Other than this comment for the commit message, the patch looks good to me
Acked-by: Vincent Guittot <vincent.guittot@linaro.org>


> balancing take over (find_idlest_{group, cpu}()).

>

> This patch makes affine wake-ups conditional on whether both the waker

> cpu and prev_cpu has sufficient capacity for the waking task, or not.

>

> It is assumed that the sched_group(s) containing the waker cpu and

> prev_cpu only contain cpu with the same capacity (homogeneous).

>

> Ideally, we shouldn't set 'want_affine' in the first place, but we don't

> know if SD_BALANCE_WAKE is enabled on the sched_domain(s) until we start

> traversing them.

>

> cc: Ingo Molnar <mingo@redhat.com>

> cc: Peter Zijlstra <peterz@infradead.org>

>

> Signed-off-by: Morten Rasmussen <morten.rasmussen@arm.com>

> ---

>  kernel/sched/fair.c | 28 +++++++++++++++++++++++++++-

>  1 file changed, 27 insertions(+), 1 deletion(-)

>

> diff --git a/kernel/sched/fair.c b/kernel/sched/fair.c

> index 216db302e87d..dba02c7b57b3 100644

> --- a/kernel/sched/fair.c

> +++ b/kernel/sched/fair.c

> @@ -114,6 +114,12 @@ unsigned int __read_mostly sysctl_sched_shares_window = 10000000UL;

>  unsigned int sysctl_sched_cfs_bandwidth_slice = 5000UL;

>  #endif

>

> +/*

> + * The margin used when comparing utilization with cpu capacity:

> + * util * 1024 < capacity * margin

> + */

> +unsigned int capacity_margin = 1280; /* ~20% */

> +

>  static inline void update_load_add(struct load_weight *lw, unsigned long inc)

>  {

>         lw->weight += inc;

> @@ -5260,6 +5266,25 @@ static int cpu_util(int cpu)

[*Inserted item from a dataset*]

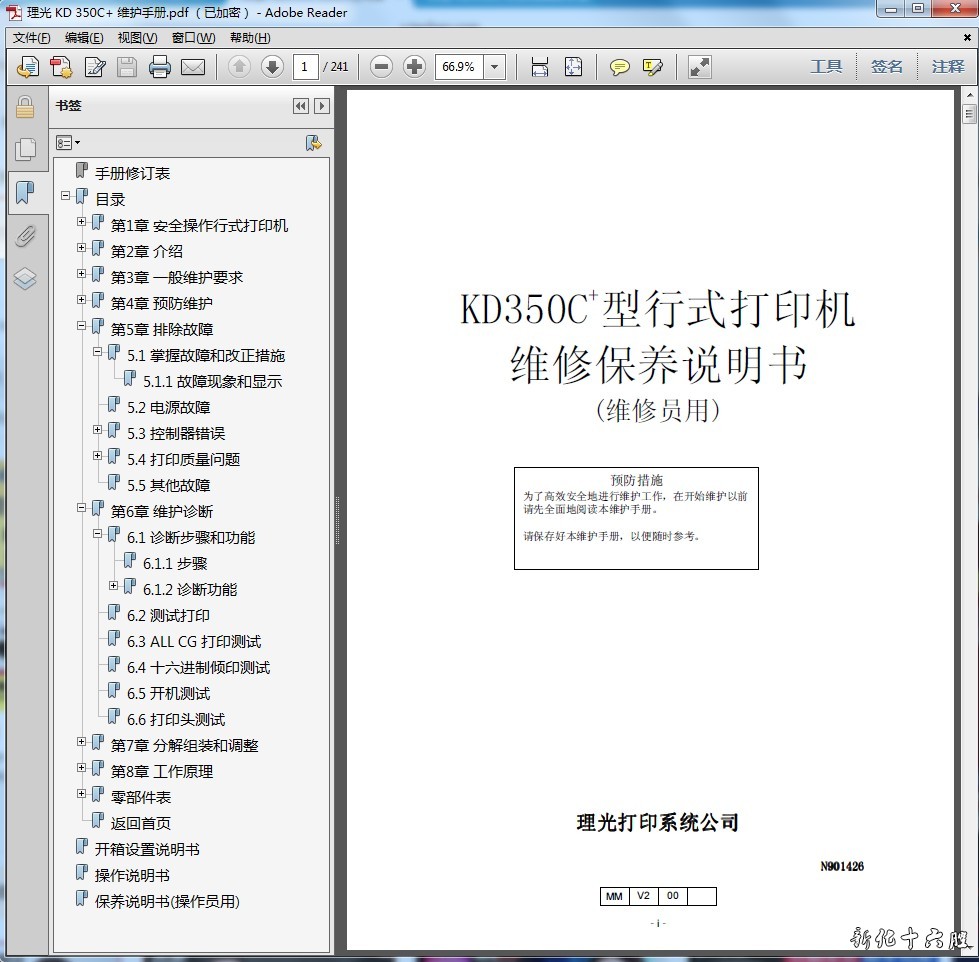The height and width of the screenshot is (962, 979).
Task: Click the zoom in plus button
Action: 414,67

>         return (util >= capacity) ? capacity : util;

>  }

>

> +static inline int task_util(struct task_struct *p)

> +{

> +       return p->se.avg.util_avg;

> +}

> +

> +static int wake_cap(struct task_struct *p, int cpu, int prev_cpu)

> +{

> +       long min_cap, max_cap;

> +

> +       min_cap = min(capacity_orig_of(prev_cpu), capacity_orig_of(cpu));

> +       max_cap = cpu_rq(cpu)->rd->max_cpu_capacity;

> +

> +       /* Minimum capacity is close to max, no need to abort wake_affine */

> +       if (max_cap - min_cap < max_cap >> 3)

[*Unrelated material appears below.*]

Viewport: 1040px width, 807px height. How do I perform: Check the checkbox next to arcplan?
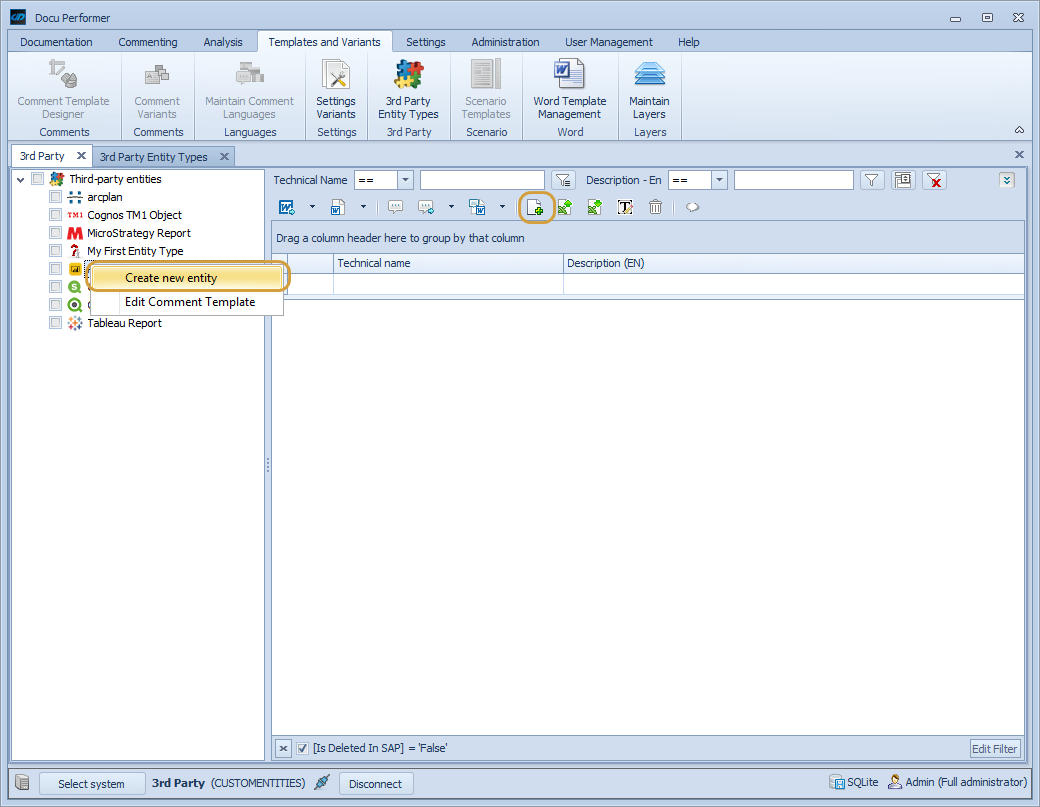click(x=55, y=197)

> +               return 0;

> +

> +       return min_cap * 1024 < task_util(p) * capacity_margin;

> +}

> +

>  /*

>   * select_task_rq_fair: Select target runqueue for the waking task in domains

>   * that have the 'sd_flag' flag set. In practice, this is SD_BALANCE_WAKE,

> @@ -5283,7 +5308,8 @@ select_task_rq_fair(struct task_struct *p, int prev_cpu, int sd_flag, int wake_f

>

>         if (sd_flag & SD_BALANCE_WAKE) {

>                 record_wakee(p);

> -               want_affine = !wake_wide(p) && cpumask_test_cpu(cpu, tsk_cpus_allowed(p));

> +               want_affine = !wake_wide(p) && !wake_cap(p, cpu, prev_cpu)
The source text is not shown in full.